Nayantara Sahgal (L) and Ashok Vajpeyi: Both returned their Sahitya Akademi awards
The autumn of 1975 was a turbulent one. It was the autumn when Emergency was imposed. Having resigned from the office of Additional Solicitor General of India in protest against its imposition, the celebrated jurist Fali S Nariman would spend his quiet evenings at Delhi's Nehru Park. Occasionally, he would be joined in his evening walks by the then High Commissioner of Australia Mr Bruce Grant.
In his autobiography Before Memory Fades, Nariman recalls one such walk and documents what the High Commissioner told him of his encounter with Indira Gandhi:
"Indira Gandhi had expressed shock and surprise at the total lack of resistance among people to the Emergency. She particularly mentioned... that she was more amazed at the lack of reaction among the intelligentsia!"
Nariman later writes in his autobiography:
"When times are bad, this category -- the intelligentsia --is the most despicable in all countries. It is the intelligentsia that has both the capacity and inclination to rationalise the tyranny."
These words of Nariman merit consideration, and the wisdom of the past always serves as the lesson for the present and the future.
I am neither being alarmist nor presumptuous enough to imply that we are headed to times as hard and as detestable as the imposition of Emergency. However, I am sensible enough not to dismiss as a careless trifle the voice of the intelligentsia, especially when it breaks the academic inertia and intellectual lethargy that Nariman is alluding to.
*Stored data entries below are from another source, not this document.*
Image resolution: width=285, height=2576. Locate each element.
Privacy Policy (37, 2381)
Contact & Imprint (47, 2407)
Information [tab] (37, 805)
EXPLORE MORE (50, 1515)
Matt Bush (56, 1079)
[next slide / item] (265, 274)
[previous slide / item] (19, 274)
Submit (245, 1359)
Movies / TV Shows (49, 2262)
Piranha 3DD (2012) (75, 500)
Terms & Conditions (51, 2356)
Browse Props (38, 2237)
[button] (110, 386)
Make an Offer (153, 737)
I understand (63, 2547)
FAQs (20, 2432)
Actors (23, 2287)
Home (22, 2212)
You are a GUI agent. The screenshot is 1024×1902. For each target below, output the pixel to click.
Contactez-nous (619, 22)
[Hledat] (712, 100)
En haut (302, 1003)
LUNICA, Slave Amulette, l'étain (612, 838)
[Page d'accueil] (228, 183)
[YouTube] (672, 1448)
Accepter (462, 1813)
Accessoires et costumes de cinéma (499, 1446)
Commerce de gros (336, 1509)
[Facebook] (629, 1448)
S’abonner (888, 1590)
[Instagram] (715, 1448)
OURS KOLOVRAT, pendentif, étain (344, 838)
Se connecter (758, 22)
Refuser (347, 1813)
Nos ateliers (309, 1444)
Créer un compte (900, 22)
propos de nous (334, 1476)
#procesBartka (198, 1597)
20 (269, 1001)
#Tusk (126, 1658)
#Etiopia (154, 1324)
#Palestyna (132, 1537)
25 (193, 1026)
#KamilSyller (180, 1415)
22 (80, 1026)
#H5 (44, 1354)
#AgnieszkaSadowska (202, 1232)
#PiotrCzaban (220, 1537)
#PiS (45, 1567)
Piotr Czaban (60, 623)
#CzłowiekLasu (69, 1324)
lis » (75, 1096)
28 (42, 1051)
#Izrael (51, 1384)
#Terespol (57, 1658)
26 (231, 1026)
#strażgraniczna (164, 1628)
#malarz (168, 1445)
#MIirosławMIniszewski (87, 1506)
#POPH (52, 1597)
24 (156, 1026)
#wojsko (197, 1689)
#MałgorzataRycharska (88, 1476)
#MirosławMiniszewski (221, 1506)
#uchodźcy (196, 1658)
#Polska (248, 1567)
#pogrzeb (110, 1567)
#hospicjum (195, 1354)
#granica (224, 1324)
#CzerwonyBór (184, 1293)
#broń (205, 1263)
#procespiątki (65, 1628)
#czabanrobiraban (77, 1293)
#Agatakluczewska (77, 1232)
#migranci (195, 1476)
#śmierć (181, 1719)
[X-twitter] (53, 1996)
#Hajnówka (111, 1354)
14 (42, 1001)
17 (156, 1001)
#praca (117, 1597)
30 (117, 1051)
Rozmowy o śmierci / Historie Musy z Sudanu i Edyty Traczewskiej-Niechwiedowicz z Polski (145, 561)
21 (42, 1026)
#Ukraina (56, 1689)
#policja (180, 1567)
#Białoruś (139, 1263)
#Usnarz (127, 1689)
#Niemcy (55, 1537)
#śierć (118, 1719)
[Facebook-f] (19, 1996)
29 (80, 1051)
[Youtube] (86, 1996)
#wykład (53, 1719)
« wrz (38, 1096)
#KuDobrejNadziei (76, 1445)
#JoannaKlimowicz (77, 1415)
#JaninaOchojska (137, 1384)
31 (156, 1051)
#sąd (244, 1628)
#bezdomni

A debate has ensued since a series of decorated academics and members of the intelligentsia returned their awards in protest against the establishment for seemingly condoning acts of intolerance.
The issue is politically charged. However, its ramifications extend beyond the arena of partisan politics and into the wider realm of sociology and political philosophy of the country.
Therefore, steering safe of the partisan debates, we must dwell upon several wider aspects of the debate.
Certain political commentators and politicians like Shashi Tharoor, while upholding the spirit of protest, have criticised the method of protest. These detractors hold that returning a literary or an academic decoration serves the intended purpose less than it communicates contempt and a dishonour of the award.
Such arguments may have logical merit but may not carry much substance especially in view of the tremendous gravity of the situation. The act of returning an award is not simply an issue of honour or dishonour of that award. The act is a bold statement that the intelligentsia, having sensed the pulse of the times, has dared to make. The grammar of the statement may be questioned but neither its gravity nor its substance can be dismissed or diminished in any way.
A second criticism is rather more serious. The Hon'ble Finance Minister, in a Facebook post described the movement as "manufactured revolt" and dismissed the protestors as politically motivated and ideologically biased.
The Hon'ble Finance Minister has described the movement as a "manufactured revolt" and the protestors as politically motivated and ideologically biased. (Source: SIFY, Image Courtesy: Satish Acharya)
While it cannot be denied that a few of these academics have shown a particular ideological bent in the past, this can in no way be used to assert that their standpoint is illegitimate or their collective statement lacking in merit.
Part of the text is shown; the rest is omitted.